Pfizer’s Xeljanz Gets FDA Nod As Joint Disease Treatment
(Reuters) – U.S. drugmaker Pfizer Inc said on Thursday the U.S. Food and Drug Administration (FDA) approved two doses of its drug Xeljanz for treatment of a joint disease.
Xeljanz was approved as a 5-mg dose taken twice daily and as an extended-release 11-mg dose taken once daily as a drug for patients with active psoriatic arthritis who have not responded to other treatments.
Psoriatic arthritis, a form of arthritis that affects some people who have skin disease psoriasis, is characterized by symptoms such as joint pain, stiffness and swelling.
Xeljanz, which earned Pfizer $348 million in the latest quarter, was first approved in 2012 as an oral alternative to injected biotech medicines for moderate to severe rheumatoid arthritis.

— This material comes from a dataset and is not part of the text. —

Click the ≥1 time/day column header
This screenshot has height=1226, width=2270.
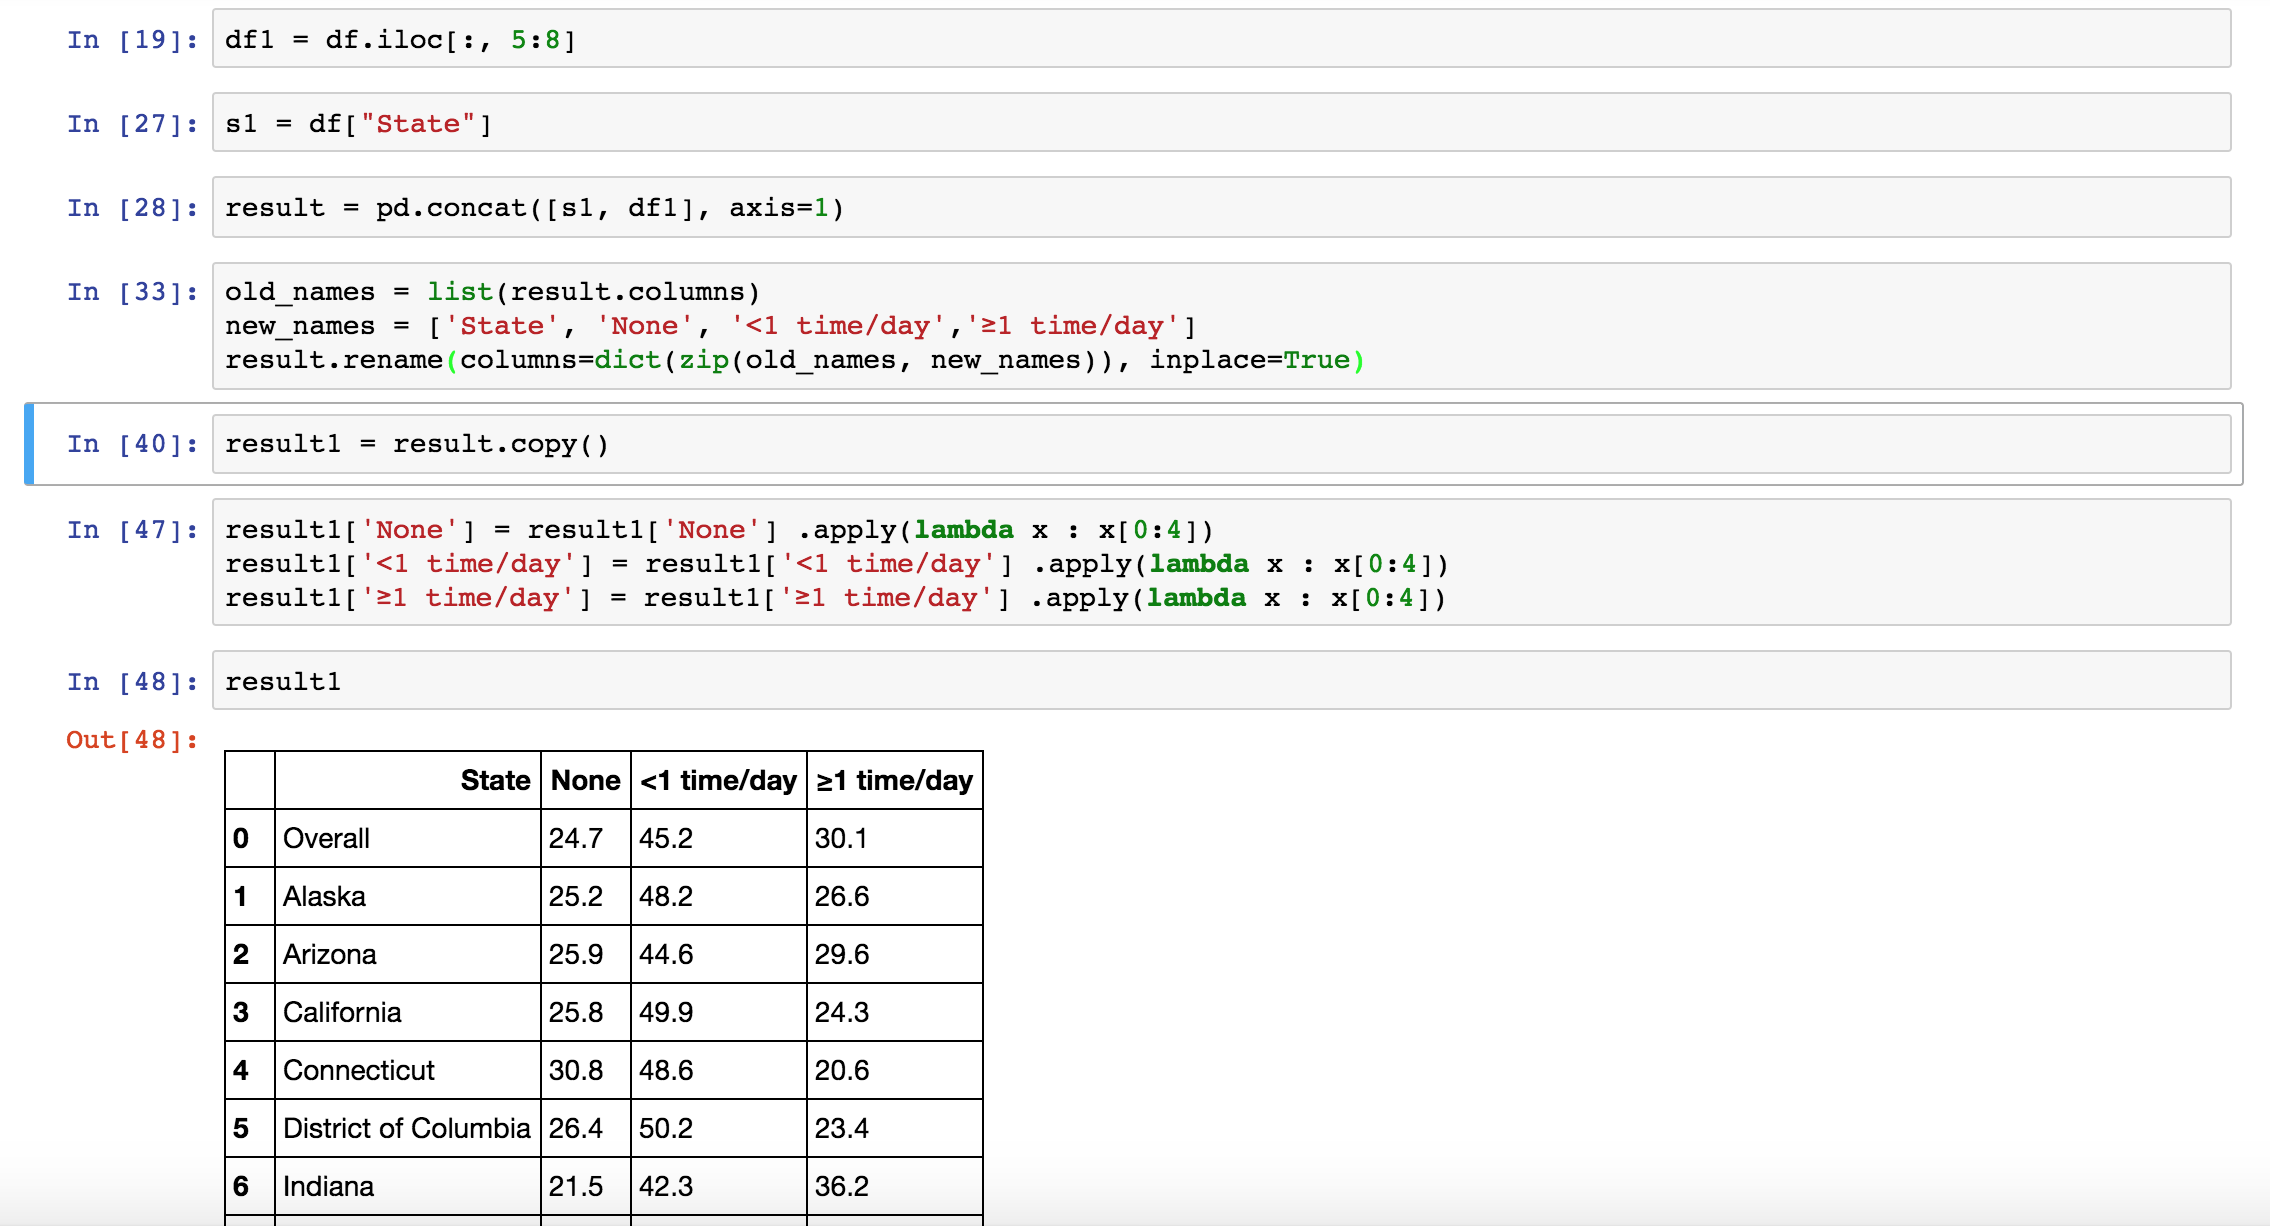(x=894, y=780)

The drug’s expanded label comes with the same boxed warning, cautioning against the risk of serious infections and malignancy, that accompanied its first approval.
Earlier this week, the FDA determined additional review time was necessary for Pfizer’s application to market Xeljanz as a treatment for ulcerative colitis, a bowel disease.
In 2015, the FDA rejected it as a treatment for a scaly skin condition called plaque psoriasis.
On Wednesday, Pfizer said it secured an FDA nod for its second biosimilar version of Johnson & Johnson’s rheumatoid arthritis drug Remicade.